It looks as though Alexander Hamilton will be facing some friendly Broadway competition from another influential leader.

A musical adaptation of SpongeBob, fittingly titled The SpongeBob Musical, is set to premiere this June in Chicago, eventually making its way to Broadway sometime during the 2016-17 season.

The casting for the production has already been announced and includes many new names to the Broadway stage. According to playbill.com, Ethan Slater will be playing the title role, with Lilli Cooper as Sandy Cheeks, Gavin Lee as Squidward, Danny Skinner as Patrick and Nick Blaemire as Plankton.

So how exactly do you put a cartoon onstage? How do you take nine seasons worth of TV and turn it into one script with human actors playing famously animated characters?

Director Tina Landau has some ideas up her sleeve.

“We will present the world of Bikini Bottom and its characters in a whole new way that can only be achieved in the live medium of the theatre,” Landau said in an interview with broadwayinchicago.com. “We’re bringing the show’s fabled characters to life through actors — not prosthetics or costumes that hide them — and we’re deploying some unconventional stage craft that will prove that anything can happen in Bikini Bottom.”

Yes, thankfully, the actors will not be in enormous mascot costumes. In fact, Spongebob won’t even be a square. The SpongeBob Musical will be taking a more minimalistic design approach. In an interview with Entertainment Weekly, Landau discussed her plans to have a more imaginative design instead of taking a literal approach when putting the cartoon onstage.

“There’s a bucket, and someone says, ‘That’s a restaurant,’ and so it’s [Plankton’s restaurant] the Chum Bucket,” she told Entertainment Weekly. “In our production, you might have a cluster of pool noodles and someone can say, ‘Look at that kelp,’ and it’s kelp. It’s a lot of unexpected materials that create our own makeshift, colorful, psychedelic world of Bikini Bottom.”

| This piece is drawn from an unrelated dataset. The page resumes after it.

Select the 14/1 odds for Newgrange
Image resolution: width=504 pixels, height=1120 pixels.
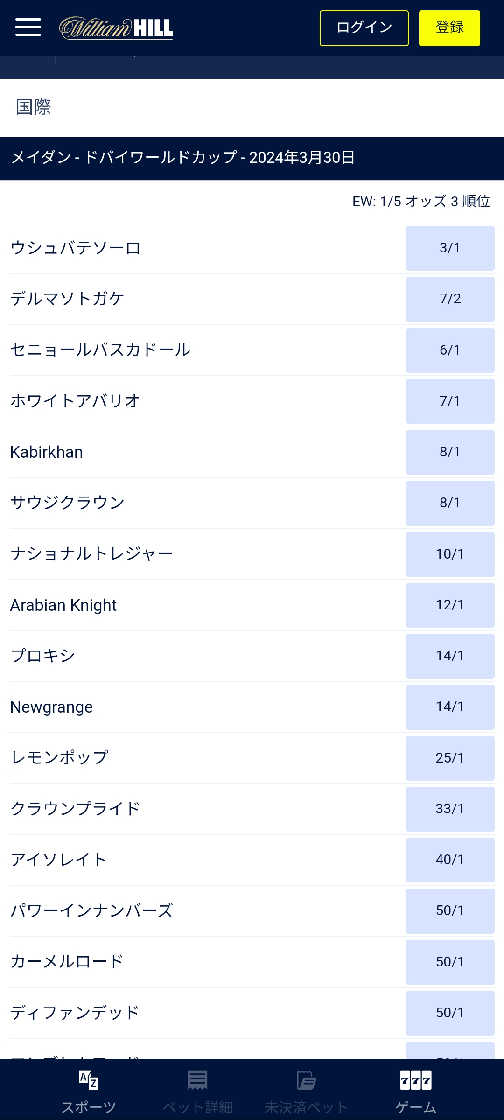click(x=450, y=707)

The creative and casting decisions aren’t the only things making this production unique. A wide array of well-known artists wrote the songs for the show, including Steven Tyler, John Legend and The Flaming Lips. There’s even a contribution from the late David Bowie.

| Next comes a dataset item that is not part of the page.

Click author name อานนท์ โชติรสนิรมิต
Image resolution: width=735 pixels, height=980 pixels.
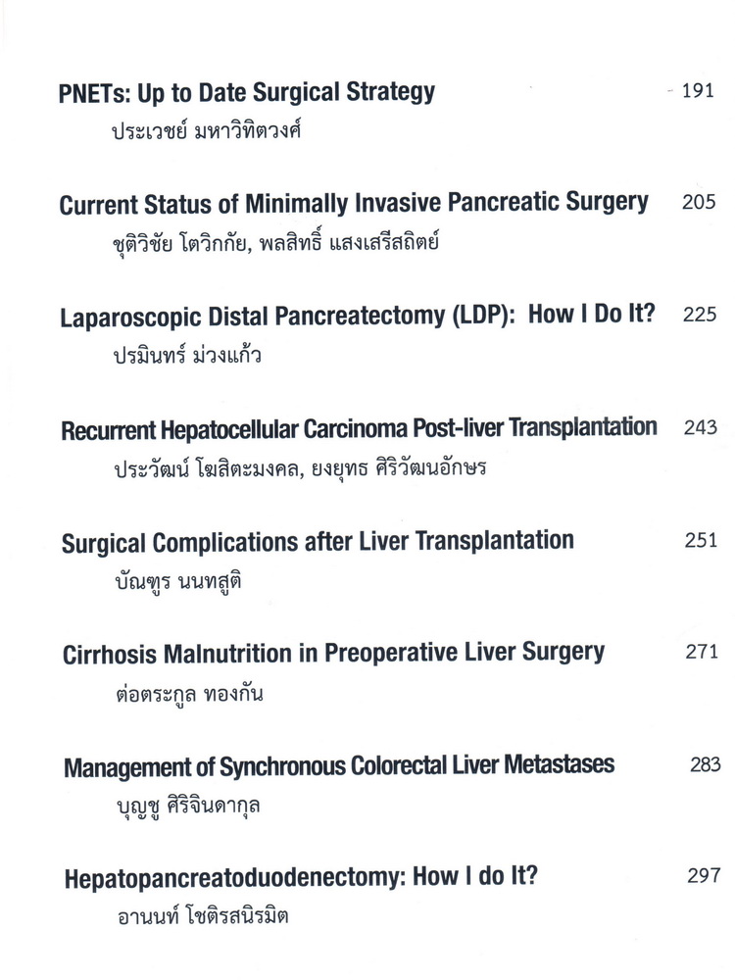click(203, 917)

The group of successful musicians writing for the show along with a more minimalistic design is a smart approach that may draw a more diverse audience in terms of age. The musical will be an obvious draw for children, but could also draw a lot of young adults looking to relive the days of watching the cartoon back in 1999.

Although it definitely seems like a stretch to put Spongebob onstage, maybe going a little too far is just the nature of SpongeBob itself. No one could have expected a show about an animated sea sponge that works at a fast food restaurant to become the highest rated series ever to air on Nickelodeon. SpongeBob has never been conventional, predictable or solely geared toward children (remember the episode when SpongeBob and Patrick find an abandoned baby scallop and are forced to confront the unfair and sexist realities of gender stereotypes associated with parenting?).

Moving that famous pineapple out from under the sea and onto the Broadway stage probably won’t be a smooth transition. But with an interesting concept and a stellar music writing team, maybe Spongebob will surprise us yet again.